::: Data provided
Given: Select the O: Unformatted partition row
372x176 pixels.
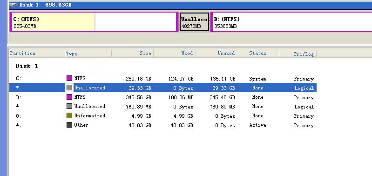Looking at the screenshot, I should pyautogui.click(x=163, y=116).
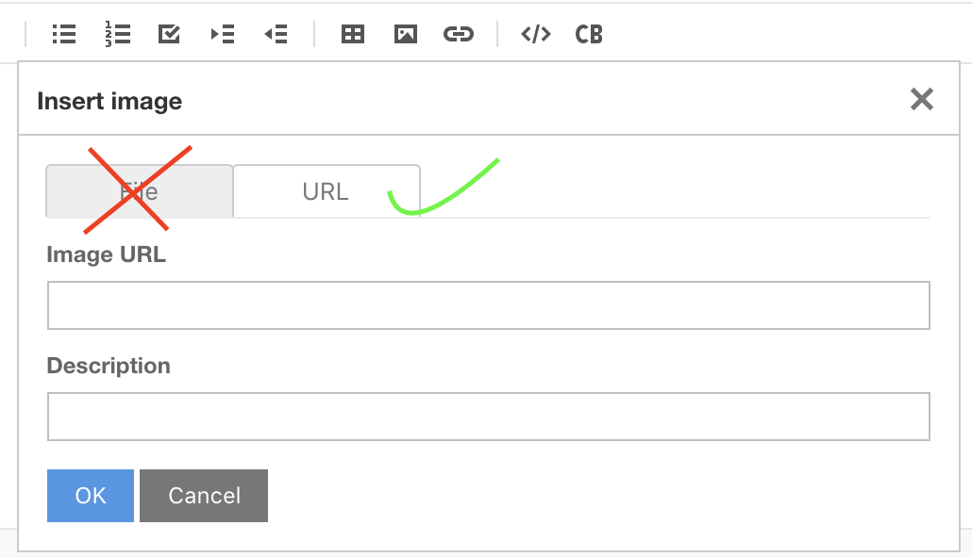
Task: Confirm with the OK button
Action: coord(90,495)
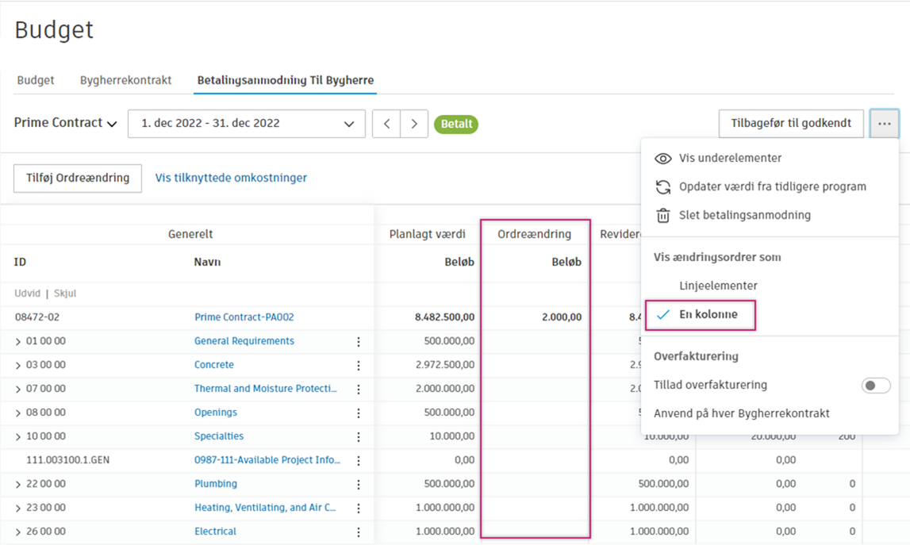The width and height of the screenshot is (910, 545).
Task: Open kebab menu for General Requirements row
Action: 359,342
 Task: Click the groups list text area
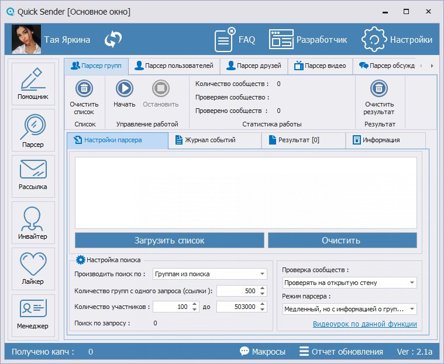click(x=246, y=192)
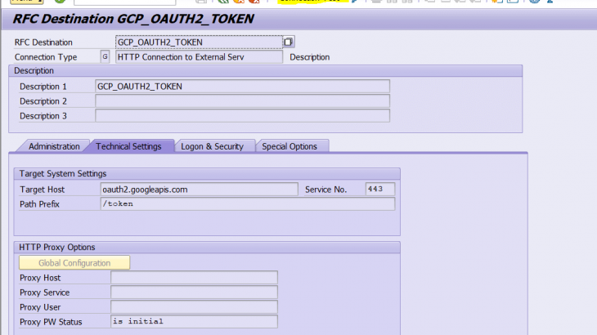Click into the Target Host field
597x335 pixels.
[204, 190]
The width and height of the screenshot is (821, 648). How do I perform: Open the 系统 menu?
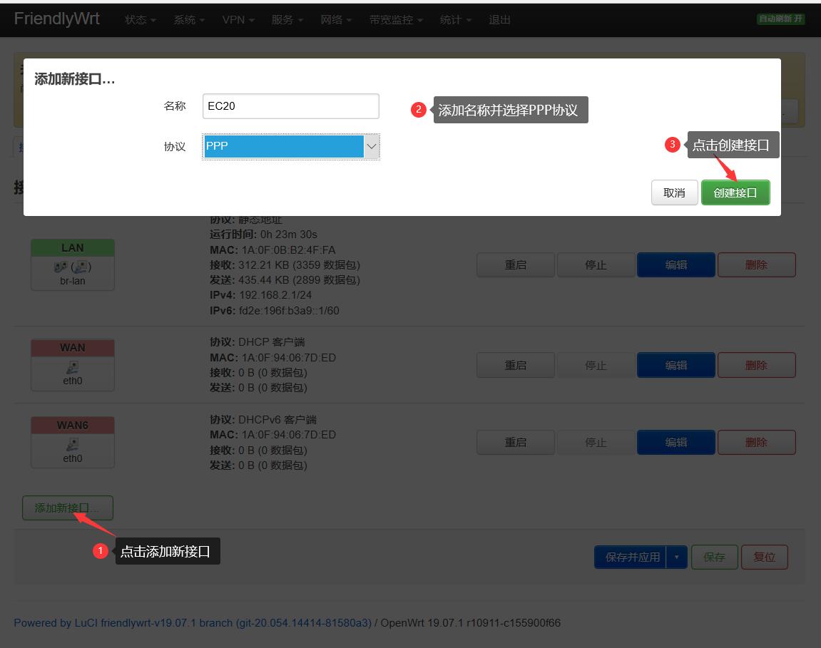187,19
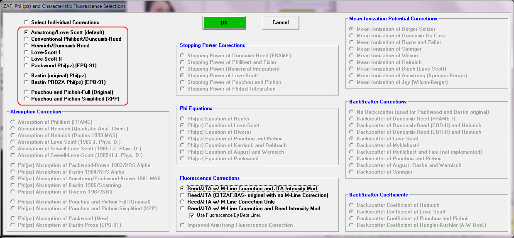Viewport: 514px width, 238px height.
Task: Select Heinrich/Duncumb-Reed correction
Action: coord(27,46)
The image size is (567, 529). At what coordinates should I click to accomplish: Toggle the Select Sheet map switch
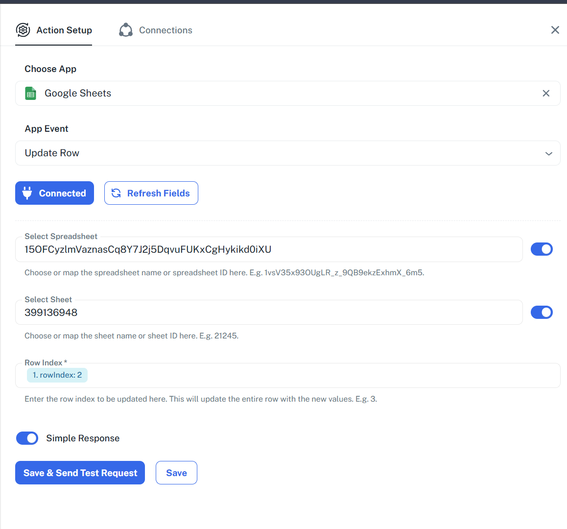(542, 313)
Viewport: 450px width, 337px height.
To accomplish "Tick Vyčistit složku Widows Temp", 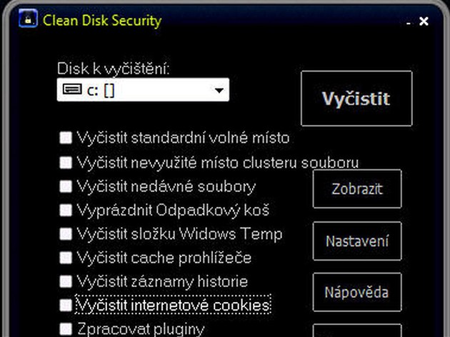I will point(66,234).
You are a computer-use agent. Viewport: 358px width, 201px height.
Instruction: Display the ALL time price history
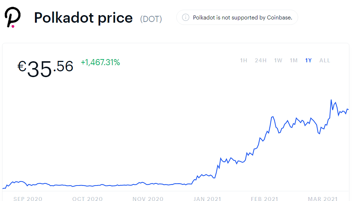coord(325,61)
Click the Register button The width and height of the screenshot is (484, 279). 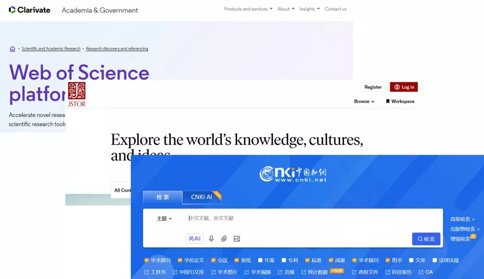coord(372,87)
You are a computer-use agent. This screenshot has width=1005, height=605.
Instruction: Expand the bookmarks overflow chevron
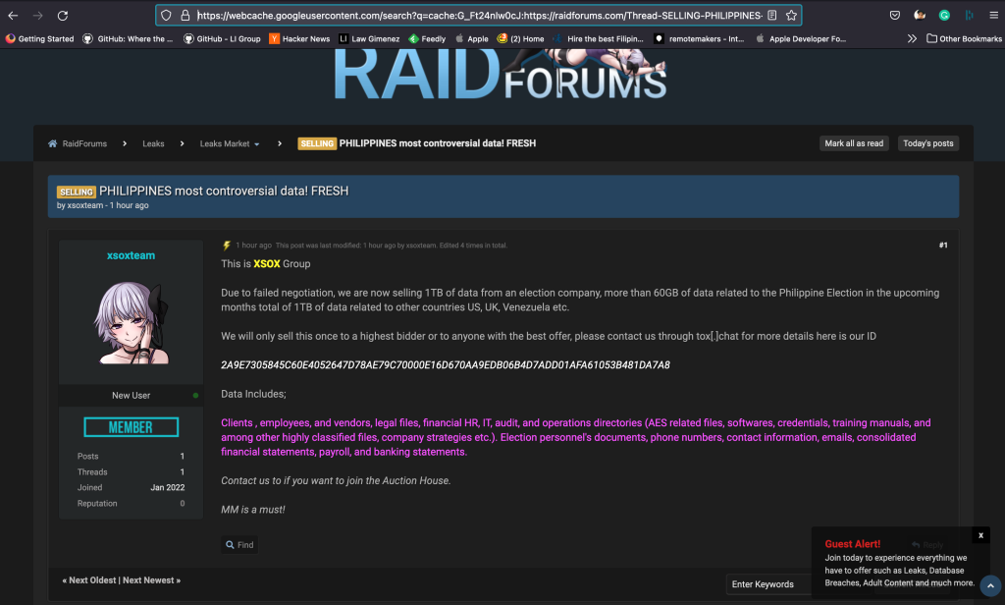click(912, 38)
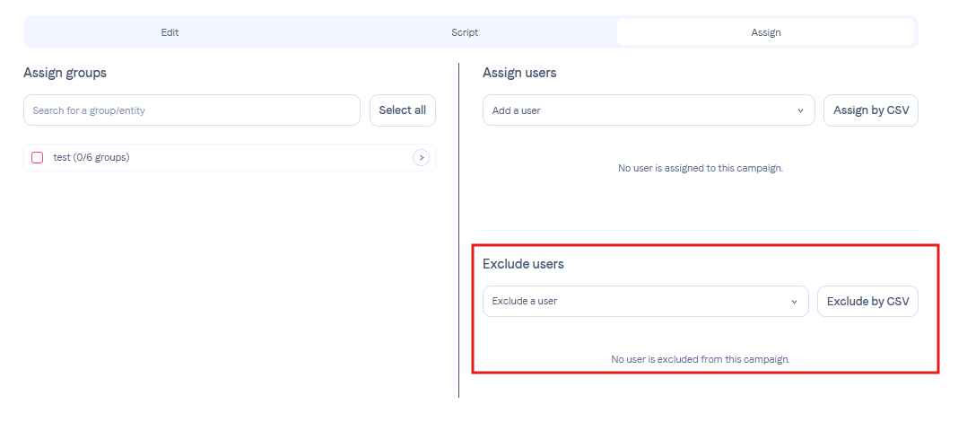
Task: Click the Add a user chevron arrow
Action: click(x=800, y=110)
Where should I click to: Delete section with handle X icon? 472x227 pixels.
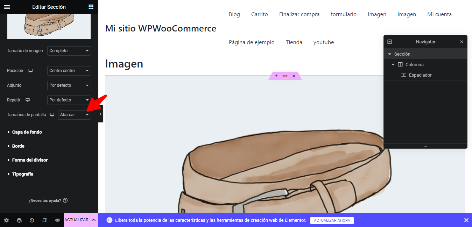[x=294, y=76]
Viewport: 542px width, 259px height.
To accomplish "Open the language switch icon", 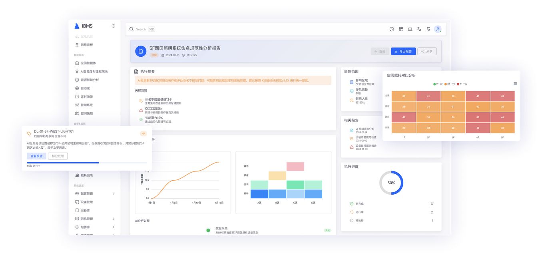I will pos(419,29).

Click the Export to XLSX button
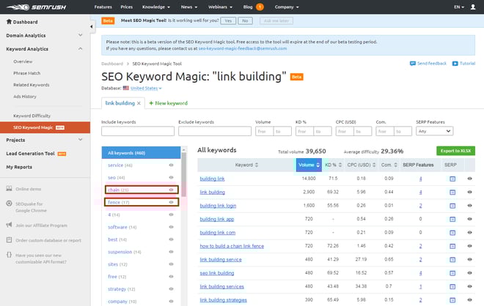click(x=457, y=151)
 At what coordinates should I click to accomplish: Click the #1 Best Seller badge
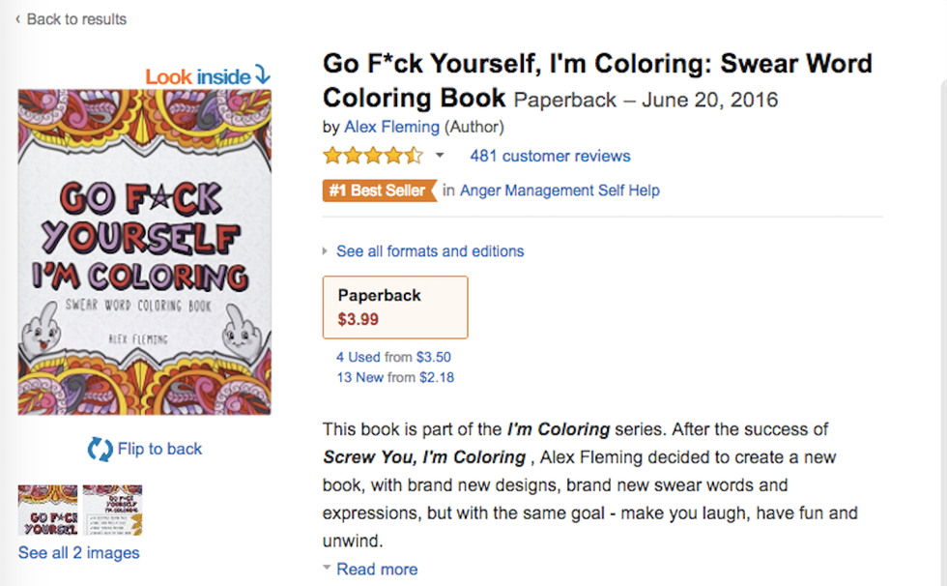pyautogui.click(x=380, y=190)
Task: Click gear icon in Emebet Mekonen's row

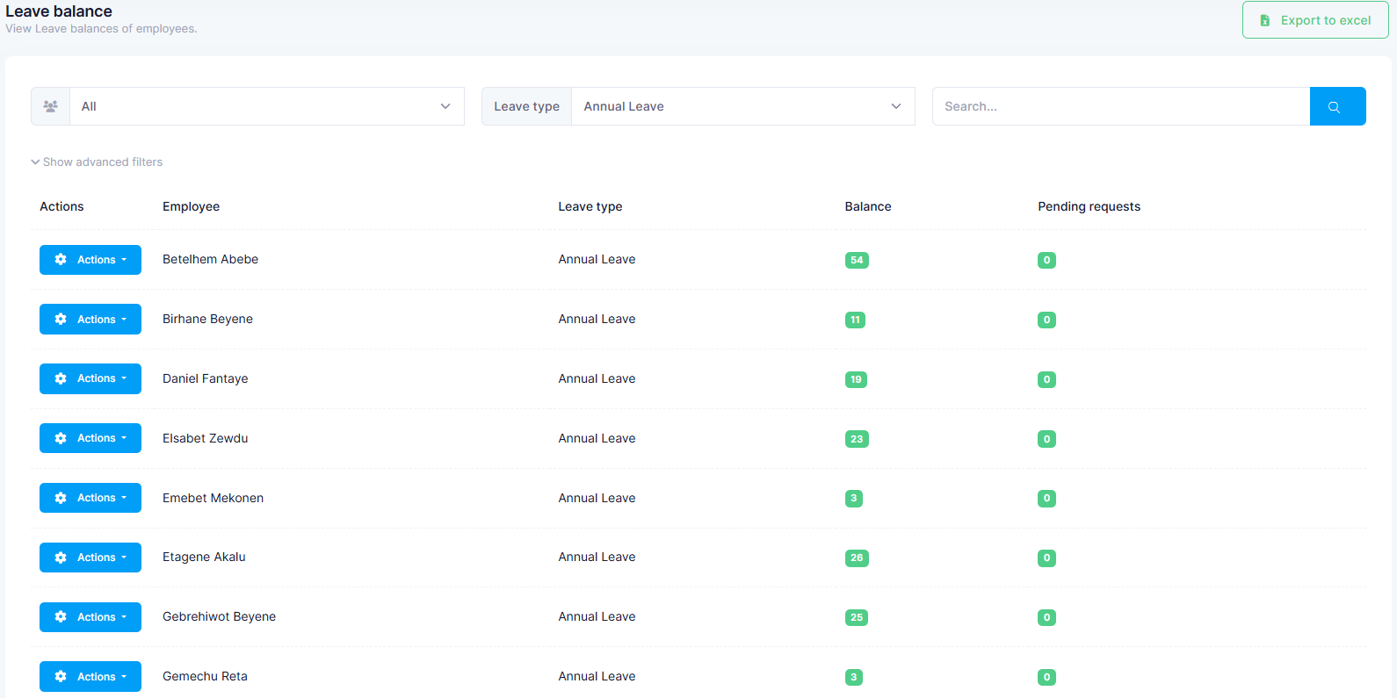Action: click(x=61, y=498)

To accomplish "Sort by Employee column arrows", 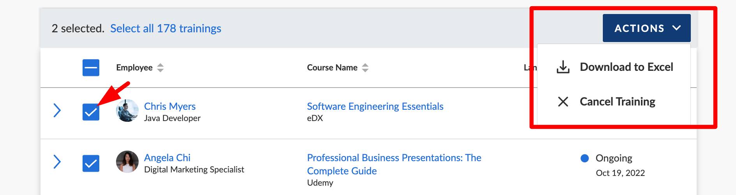I will coord(160,68).
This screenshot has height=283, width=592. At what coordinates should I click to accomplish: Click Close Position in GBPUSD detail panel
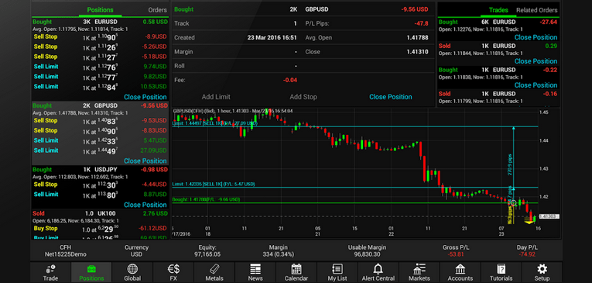[390, 97]
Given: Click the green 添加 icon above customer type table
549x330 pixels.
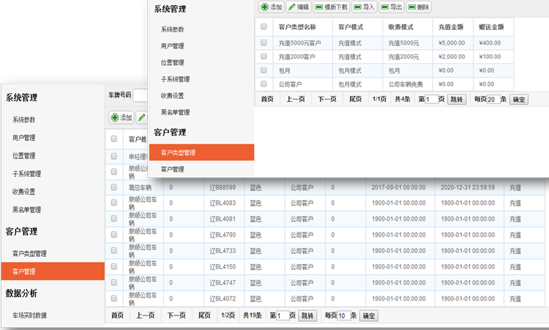Looking at the screenshot, I should 265,7.
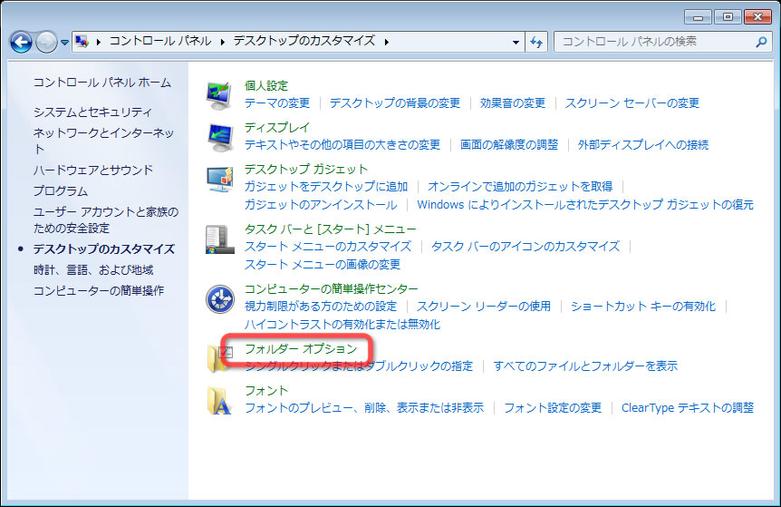Click the コンピューターの簡単操作センター icon
The height and width of the screenshot is (507, 781).
tap(219, 298)
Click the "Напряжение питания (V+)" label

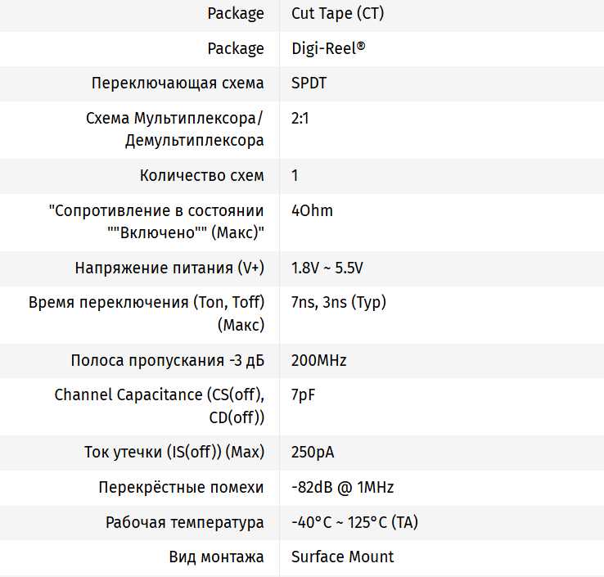coord(169,268)
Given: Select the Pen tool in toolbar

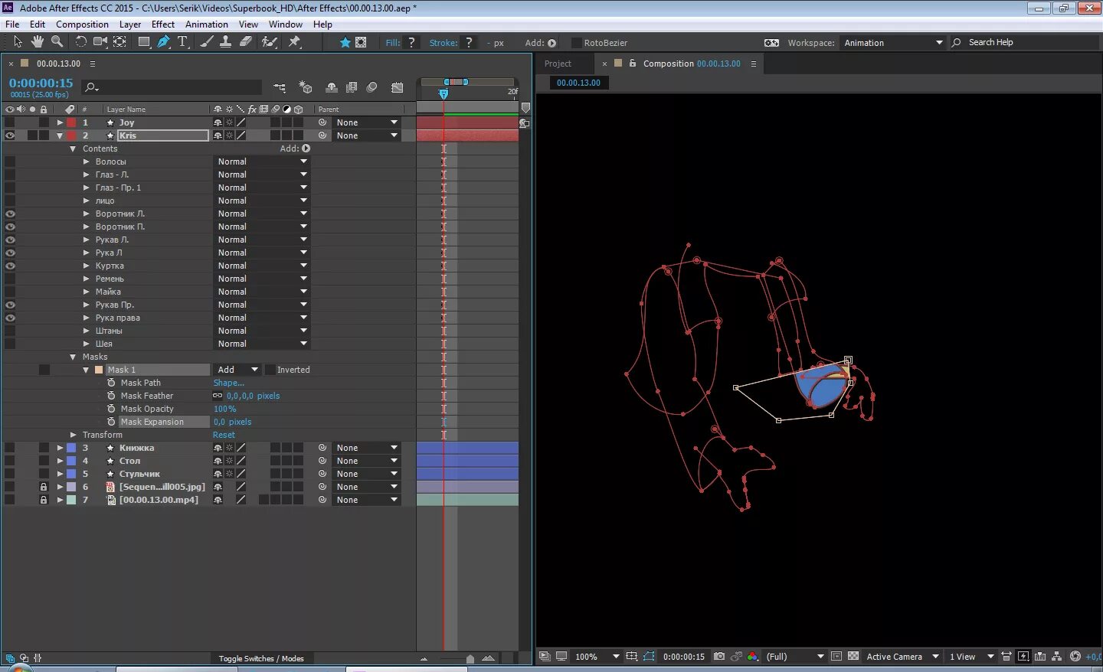Looking at the screenshot, I should point(163,42).
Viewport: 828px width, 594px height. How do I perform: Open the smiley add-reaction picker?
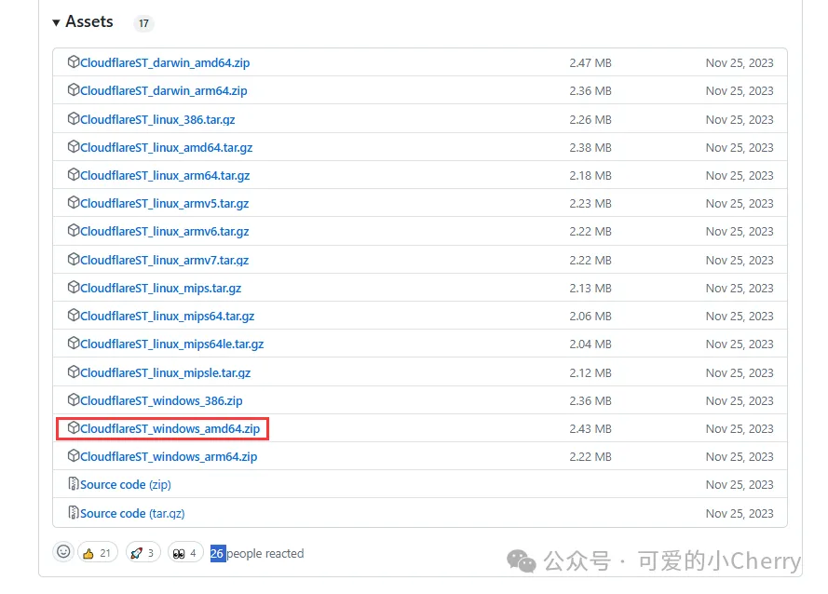coord(63,552)
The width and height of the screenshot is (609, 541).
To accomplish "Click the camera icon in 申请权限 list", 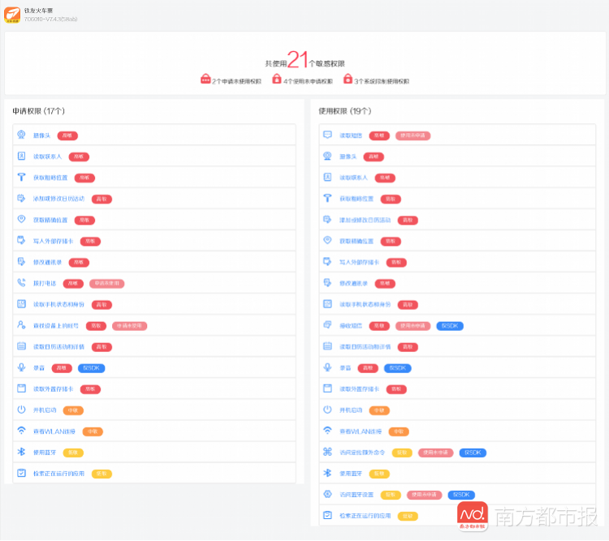I will click(21, 135).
::::::
*How to complete this task*
Check each line of the entries for the string "agent". Copy the lines that have it.

*Solution to the problem*
You are a computer-use agent. Viewport: 358px width, 201px height.
You are a computer-use agent. This screenshot has width=1005, height=605.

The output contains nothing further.